** SOURCE EXTRACT follows **

Three-Dimensional Extensibility

✅ Metadata Inference: Add custom note properties via Python modules ✅ Vault Functions: Create reusable query functions with @vault_function ✅ Code Geists: Full Python with VaultContext API ✅ Tracery Geists: Declarative YAML grammars with vault functions

Performance

✅ Batch Operations: Optimised for vaults with 100+ notes ✅ Incremental Sync: Only reprocesses changed files ✅ Query Optimisation: Sub-second semantic search ✅ Batch Embeddings: 15-20x faster than naive implementation

Quick Start

Installation

# Clone repository
git clone https://github.com/adewale/geist_fabrik.git
cd geist_fabrik

# Install dependencies (requires Python 3.11+)
uv sync

# Install pre-commit hooks (for contributors)
uv run pre-commit install

# Run tests
uv run pytest

# Check that everything works
uv run geistfabrik --help

First Run

# Initialise a vault (creates _geistfabrik directory structure)
uv run geistfabrik init /path/to/your/vault

# This automatically configures 57 bundled default geists:
# • 48 code geists (blind_spot_detector, temporal_drift, columbo, creation_burst, etc.)
# • 9 Tracery geists (contradictor, hub_explorer, transformation_suggester, etc.)

# Preview suggestions (read-only, no files created)
uv run geistfabrik invoke /path/to/your/vault

# Write suggestions to journal (creates session note)
uv run geistfabrik invoke /path/to/your/vault --write

# View your session note at:
# /path/to/your/vault/geist journal/YYYY-MM-DD.md

# Check vault health and statistics
uv run geistfabrik stats /path/to/your/vault

# Get detailed stats with verbose mode
uv run geistfabrik stats /path/to/your/vault --verbose

# Export stats as JSON for scripting
uv run geistfabrik stats /path/to/your/vault --json

Try on Sample Vault (Risk-Free)

** End of SOURCE EXTRACT **

## WORK ITEM A
Reproduce the part of the geist_fabrik excerpt that opens with the words containing "# Run tests" and closes with "hub_explorer, transformation_suggester, etc.)".
## WORK ITEM B
Answer these questions from the geist_fabrik excerpt:
(i) Which version of Python do the dependencies require?
(ii) How many of the bundled default geists are Tracery geists?
(iii) How much faster are batch embeddings than a naive implementation?

** SUPPLIED MATERIAL follows **

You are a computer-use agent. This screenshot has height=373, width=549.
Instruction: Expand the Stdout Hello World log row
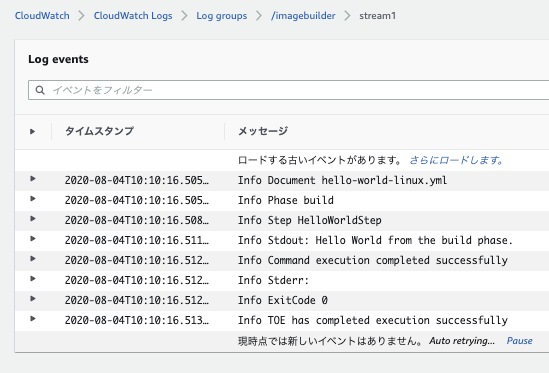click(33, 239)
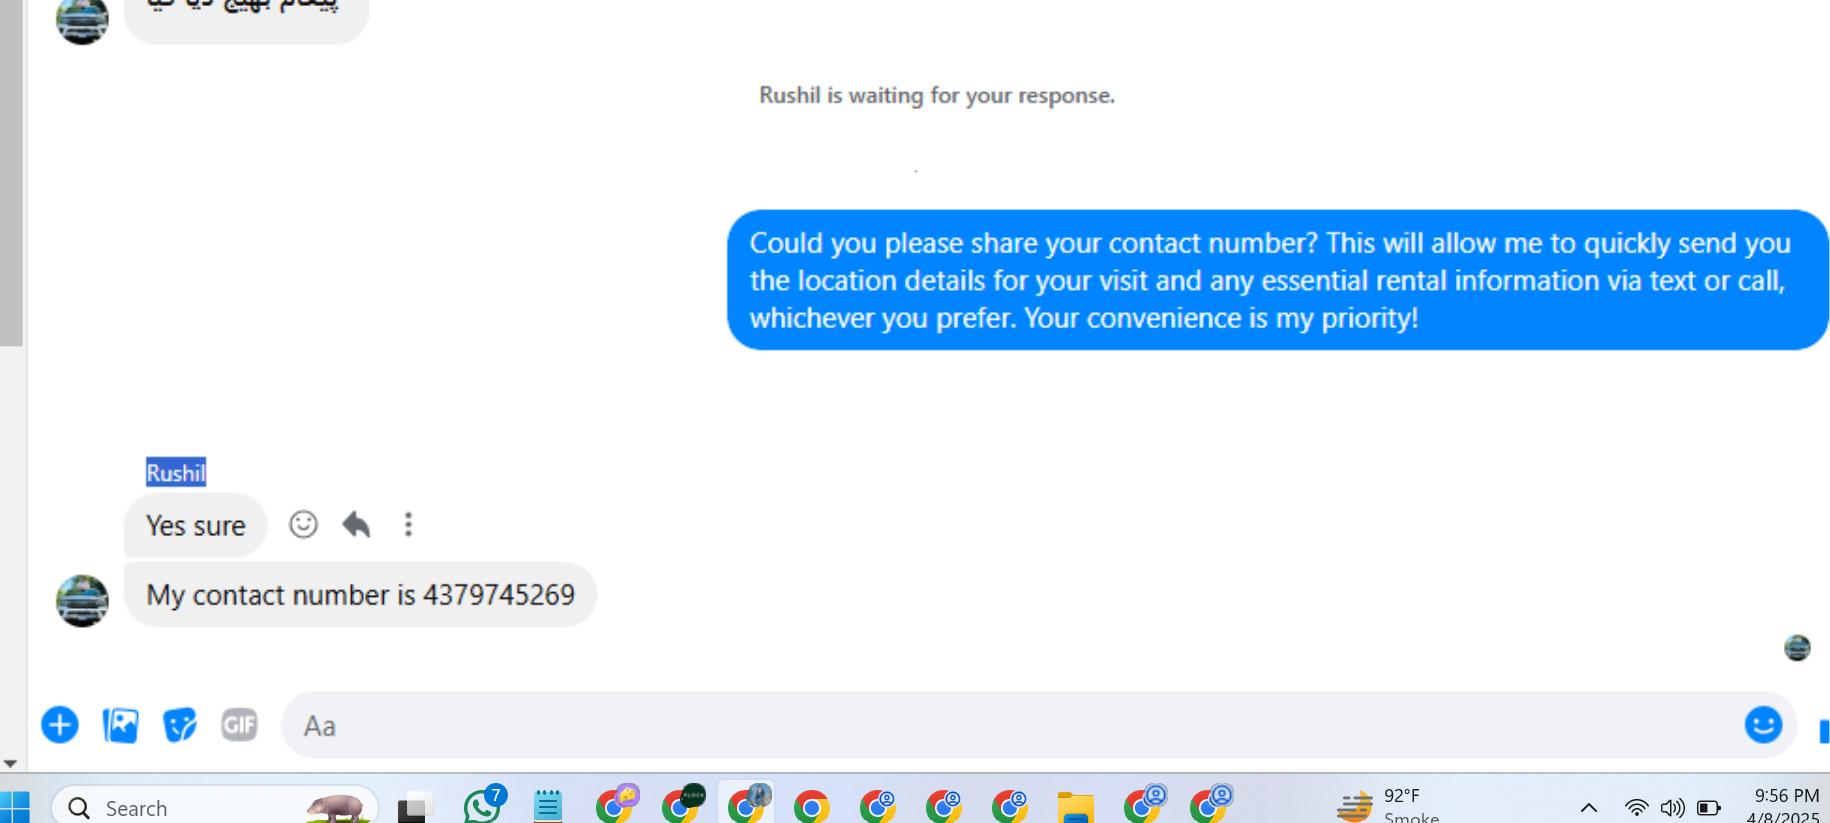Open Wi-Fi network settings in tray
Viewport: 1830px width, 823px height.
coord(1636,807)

** End of SUPPLIED MATERIAL **
** SUPPLIED MATERIAL follows **

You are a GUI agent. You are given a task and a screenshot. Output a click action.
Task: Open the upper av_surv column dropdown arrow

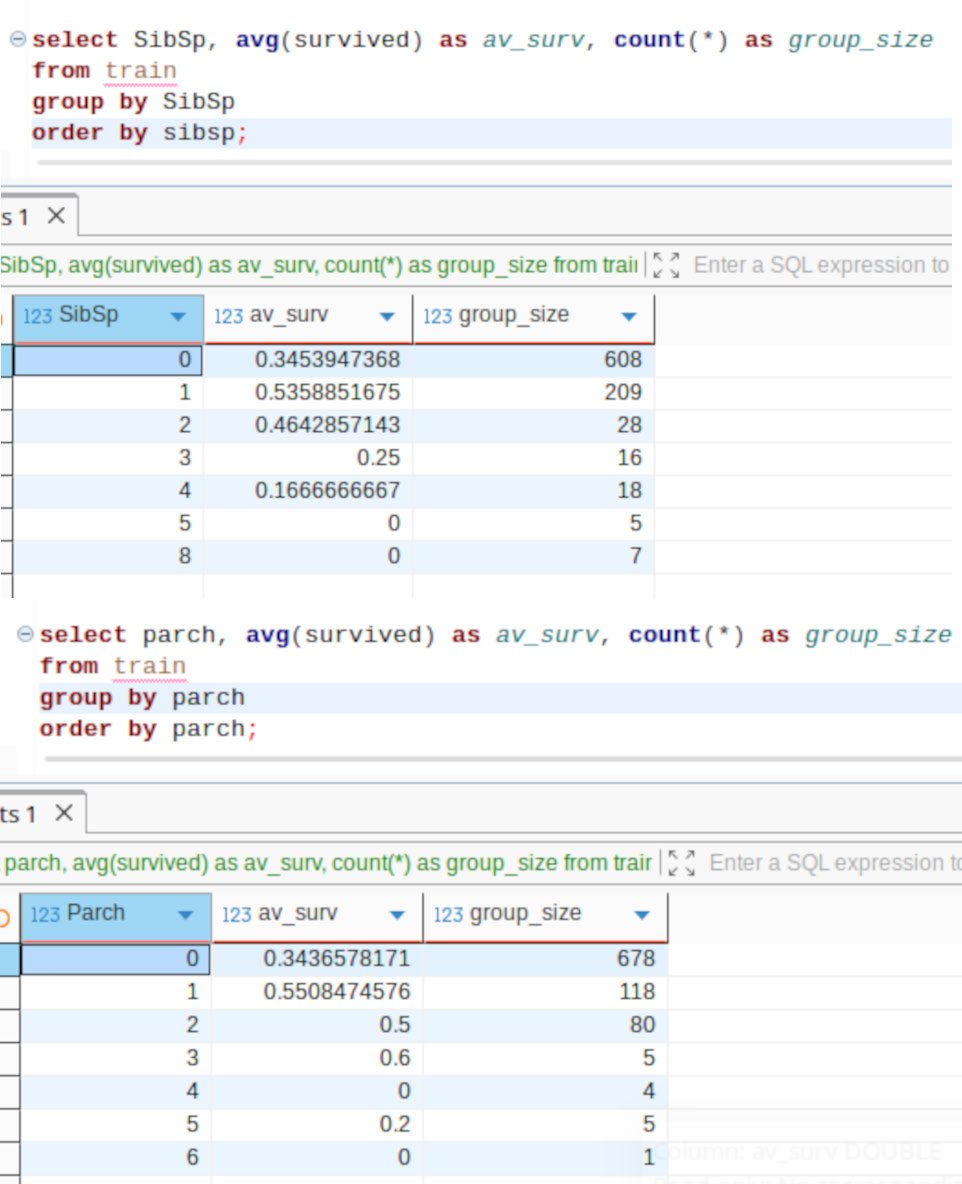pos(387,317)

** End of SUPPLIED MATERIAL **
** SUPPLIED MATERIAL follows **

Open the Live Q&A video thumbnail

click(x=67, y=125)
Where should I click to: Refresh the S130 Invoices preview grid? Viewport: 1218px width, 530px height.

** End of SUPPLIED MATERIAL **

## WORKED SOLUTION A
# Run tests
uv run pytest

# Check that everything works
uv run geistfabrik --help

First Run

# Initialise a vault (creates _geistfabrik directory structure)
uv run geistfabrik init /path/to/your/vault

# This automatically configures 57 bundled default geists:
# • 48 code geists (blind_spot_detector, temporal_drift, columbo, creation_burst, etc.)
# • 9 Tracery geists (contradictor, hub_explorer, transformation_suggester, etc.)

## WORKED SOLUTION B
(i) Python 3.11 or newer
(ii) 9
(iii) 15-20x faster